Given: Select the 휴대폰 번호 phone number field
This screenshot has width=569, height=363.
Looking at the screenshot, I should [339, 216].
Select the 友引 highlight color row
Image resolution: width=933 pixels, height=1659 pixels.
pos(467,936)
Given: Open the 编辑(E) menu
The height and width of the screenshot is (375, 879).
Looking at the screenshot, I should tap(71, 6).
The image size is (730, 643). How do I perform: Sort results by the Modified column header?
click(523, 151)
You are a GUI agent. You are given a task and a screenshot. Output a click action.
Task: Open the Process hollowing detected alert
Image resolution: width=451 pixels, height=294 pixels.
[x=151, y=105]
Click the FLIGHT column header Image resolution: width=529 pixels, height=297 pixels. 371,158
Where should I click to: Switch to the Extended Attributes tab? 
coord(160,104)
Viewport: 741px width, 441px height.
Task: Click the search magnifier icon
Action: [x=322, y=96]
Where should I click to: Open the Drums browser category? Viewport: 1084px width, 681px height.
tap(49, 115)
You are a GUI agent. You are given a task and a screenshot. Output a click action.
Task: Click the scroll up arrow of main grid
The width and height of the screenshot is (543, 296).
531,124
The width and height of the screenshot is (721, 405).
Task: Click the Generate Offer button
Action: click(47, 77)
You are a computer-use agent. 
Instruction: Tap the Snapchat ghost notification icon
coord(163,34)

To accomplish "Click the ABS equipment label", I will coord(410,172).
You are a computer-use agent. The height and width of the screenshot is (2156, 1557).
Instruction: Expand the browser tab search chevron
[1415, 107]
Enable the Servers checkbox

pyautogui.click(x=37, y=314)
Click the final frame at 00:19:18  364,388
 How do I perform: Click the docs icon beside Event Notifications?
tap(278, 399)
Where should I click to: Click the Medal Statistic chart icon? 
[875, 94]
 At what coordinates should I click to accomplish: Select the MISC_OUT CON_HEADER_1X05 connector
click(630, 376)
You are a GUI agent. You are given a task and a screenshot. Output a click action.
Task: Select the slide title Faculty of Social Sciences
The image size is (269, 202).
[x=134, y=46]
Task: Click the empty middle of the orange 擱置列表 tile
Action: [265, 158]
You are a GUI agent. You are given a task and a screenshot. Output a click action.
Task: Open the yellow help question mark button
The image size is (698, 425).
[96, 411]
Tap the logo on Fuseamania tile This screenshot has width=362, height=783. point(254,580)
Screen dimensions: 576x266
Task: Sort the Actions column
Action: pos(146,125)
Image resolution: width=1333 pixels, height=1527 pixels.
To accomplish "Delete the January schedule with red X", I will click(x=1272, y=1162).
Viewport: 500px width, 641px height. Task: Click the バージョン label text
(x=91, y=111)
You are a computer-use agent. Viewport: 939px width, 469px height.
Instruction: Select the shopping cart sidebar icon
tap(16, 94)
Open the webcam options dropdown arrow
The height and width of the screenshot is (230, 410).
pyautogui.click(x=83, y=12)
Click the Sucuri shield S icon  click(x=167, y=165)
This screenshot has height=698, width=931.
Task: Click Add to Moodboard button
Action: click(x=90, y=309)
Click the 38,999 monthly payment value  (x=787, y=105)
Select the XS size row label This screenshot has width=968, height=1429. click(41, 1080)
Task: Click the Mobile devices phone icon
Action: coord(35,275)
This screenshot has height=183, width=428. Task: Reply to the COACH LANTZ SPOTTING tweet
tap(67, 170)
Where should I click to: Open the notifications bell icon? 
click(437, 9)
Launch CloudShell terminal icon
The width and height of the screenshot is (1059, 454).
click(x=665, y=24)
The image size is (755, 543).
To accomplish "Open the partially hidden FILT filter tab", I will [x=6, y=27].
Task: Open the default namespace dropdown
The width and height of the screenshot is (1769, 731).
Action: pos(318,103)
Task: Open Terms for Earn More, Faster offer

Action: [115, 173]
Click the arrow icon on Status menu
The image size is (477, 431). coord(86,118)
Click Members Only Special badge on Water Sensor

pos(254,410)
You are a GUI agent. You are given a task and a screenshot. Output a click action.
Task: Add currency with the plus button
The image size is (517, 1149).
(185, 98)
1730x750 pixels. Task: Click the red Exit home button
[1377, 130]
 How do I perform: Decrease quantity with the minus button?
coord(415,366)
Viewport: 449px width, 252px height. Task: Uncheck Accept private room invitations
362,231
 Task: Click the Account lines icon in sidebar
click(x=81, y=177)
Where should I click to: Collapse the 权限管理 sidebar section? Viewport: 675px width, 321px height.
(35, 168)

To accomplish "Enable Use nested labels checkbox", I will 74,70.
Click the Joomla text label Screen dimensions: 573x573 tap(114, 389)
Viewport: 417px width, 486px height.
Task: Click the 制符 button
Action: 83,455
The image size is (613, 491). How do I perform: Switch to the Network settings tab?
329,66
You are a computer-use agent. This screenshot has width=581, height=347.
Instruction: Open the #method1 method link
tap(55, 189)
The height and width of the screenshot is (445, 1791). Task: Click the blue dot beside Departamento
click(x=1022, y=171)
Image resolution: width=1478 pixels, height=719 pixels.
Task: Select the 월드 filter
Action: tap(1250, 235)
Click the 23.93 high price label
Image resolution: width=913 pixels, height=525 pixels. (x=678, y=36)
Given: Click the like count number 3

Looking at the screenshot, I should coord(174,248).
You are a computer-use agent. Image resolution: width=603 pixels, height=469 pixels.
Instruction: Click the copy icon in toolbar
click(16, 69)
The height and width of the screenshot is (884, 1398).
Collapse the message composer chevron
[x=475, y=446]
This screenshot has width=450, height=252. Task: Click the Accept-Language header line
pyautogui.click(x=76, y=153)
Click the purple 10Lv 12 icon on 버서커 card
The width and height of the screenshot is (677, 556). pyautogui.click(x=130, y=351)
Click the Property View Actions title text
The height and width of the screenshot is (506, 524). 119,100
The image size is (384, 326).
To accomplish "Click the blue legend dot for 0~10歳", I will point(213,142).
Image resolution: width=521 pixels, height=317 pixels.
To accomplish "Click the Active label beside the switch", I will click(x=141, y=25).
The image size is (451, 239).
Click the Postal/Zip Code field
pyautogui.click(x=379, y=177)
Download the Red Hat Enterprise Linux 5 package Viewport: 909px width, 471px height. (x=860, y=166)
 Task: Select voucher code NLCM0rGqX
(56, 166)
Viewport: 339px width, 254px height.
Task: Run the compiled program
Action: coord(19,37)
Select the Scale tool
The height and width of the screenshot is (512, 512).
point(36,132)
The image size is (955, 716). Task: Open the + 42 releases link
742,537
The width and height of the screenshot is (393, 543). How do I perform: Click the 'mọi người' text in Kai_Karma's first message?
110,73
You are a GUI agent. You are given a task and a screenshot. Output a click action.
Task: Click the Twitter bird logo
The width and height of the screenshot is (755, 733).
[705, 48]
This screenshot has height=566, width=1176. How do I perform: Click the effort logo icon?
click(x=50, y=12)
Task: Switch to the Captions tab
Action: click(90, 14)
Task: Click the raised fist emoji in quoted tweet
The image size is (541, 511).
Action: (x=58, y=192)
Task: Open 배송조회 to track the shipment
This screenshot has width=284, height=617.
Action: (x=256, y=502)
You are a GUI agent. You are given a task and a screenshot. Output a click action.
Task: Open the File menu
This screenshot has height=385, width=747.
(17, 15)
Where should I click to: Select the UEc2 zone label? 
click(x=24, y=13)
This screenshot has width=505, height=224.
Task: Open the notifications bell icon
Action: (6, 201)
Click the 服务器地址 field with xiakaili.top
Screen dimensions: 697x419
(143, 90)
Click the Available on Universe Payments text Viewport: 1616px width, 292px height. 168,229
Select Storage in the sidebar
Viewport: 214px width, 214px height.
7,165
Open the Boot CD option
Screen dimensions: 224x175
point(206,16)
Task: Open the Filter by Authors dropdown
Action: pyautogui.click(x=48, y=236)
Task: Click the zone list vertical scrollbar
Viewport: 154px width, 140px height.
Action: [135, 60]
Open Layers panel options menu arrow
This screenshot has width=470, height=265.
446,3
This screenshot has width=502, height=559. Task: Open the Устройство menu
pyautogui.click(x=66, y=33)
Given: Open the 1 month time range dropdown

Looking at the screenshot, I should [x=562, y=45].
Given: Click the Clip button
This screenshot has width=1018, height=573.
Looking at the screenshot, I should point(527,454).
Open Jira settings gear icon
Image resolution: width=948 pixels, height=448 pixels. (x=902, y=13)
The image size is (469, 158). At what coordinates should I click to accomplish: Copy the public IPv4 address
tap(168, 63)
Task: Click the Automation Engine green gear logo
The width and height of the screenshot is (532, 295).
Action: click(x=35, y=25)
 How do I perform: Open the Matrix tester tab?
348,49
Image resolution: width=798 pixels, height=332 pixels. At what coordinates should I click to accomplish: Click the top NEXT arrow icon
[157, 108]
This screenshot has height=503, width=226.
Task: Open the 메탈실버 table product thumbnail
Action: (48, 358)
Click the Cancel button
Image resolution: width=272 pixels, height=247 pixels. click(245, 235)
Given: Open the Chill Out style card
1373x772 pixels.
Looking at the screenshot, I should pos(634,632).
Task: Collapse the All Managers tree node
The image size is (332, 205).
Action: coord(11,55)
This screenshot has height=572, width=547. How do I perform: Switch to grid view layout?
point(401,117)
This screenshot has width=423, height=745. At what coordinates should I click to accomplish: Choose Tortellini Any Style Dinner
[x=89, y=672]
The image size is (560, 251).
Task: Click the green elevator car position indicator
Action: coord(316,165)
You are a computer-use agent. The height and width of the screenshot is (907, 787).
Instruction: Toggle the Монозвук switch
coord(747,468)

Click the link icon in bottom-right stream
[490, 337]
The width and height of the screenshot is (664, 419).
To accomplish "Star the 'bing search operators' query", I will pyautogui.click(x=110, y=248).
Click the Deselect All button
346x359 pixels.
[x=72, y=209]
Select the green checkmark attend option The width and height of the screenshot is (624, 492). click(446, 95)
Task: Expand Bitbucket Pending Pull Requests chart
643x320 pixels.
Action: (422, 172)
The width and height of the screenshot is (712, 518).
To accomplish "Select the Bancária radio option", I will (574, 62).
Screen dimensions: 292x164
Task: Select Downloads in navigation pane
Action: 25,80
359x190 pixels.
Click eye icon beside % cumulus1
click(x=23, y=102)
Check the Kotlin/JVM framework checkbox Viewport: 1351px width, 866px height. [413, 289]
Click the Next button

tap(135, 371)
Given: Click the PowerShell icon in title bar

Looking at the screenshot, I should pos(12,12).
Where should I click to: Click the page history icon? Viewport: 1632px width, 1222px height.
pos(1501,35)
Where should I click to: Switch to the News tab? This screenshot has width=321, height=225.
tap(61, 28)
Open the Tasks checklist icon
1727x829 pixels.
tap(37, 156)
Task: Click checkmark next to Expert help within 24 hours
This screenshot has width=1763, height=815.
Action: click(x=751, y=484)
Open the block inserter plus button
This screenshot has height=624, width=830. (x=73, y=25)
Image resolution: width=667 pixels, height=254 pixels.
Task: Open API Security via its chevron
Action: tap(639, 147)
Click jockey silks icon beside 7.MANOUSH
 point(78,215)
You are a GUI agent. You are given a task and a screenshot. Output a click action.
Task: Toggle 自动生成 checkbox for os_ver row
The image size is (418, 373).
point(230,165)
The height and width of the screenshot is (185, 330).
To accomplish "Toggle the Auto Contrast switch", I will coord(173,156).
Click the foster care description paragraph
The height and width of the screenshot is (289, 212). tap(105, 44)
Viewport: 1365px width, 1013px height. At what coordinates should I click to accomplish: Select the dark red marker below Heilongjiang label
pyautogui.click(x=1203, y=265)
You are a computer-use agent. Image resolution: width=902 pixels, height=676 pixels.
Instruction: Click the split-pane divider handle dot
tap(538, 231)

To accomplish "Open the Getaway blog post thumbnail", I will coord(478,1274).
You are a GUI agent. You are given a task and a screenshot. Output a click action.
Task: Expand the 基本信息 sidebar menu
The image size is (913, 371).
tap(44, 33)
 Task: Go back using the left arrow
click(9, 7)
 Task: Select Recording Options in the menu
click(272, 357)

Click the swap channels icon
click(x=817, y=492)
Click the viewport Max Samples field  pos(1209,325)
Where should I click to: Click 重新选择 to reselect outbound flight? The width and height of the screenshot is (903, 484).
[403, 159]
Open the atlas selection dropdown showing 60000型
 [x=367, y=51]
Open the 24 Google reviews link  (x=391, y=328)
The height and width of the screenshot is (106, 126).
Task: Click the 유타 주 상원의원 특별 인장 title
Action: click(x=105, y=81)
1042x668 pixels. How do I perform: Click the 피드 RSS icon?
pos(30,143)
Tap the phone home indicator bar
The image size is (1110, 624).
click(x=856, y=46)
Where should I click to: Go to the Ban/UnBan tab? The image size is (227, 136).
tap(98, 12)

--

### INSTRUCTIONS FOR THE TASK
Scan the data, and report each line that uses the word "checkmark".

### EXERCISE RESULT
Select the green checkmark attend option The width and height of the screenshot is (624, 492). click(446, 95)
Task: Click checkmark next to Expert help within 24 hours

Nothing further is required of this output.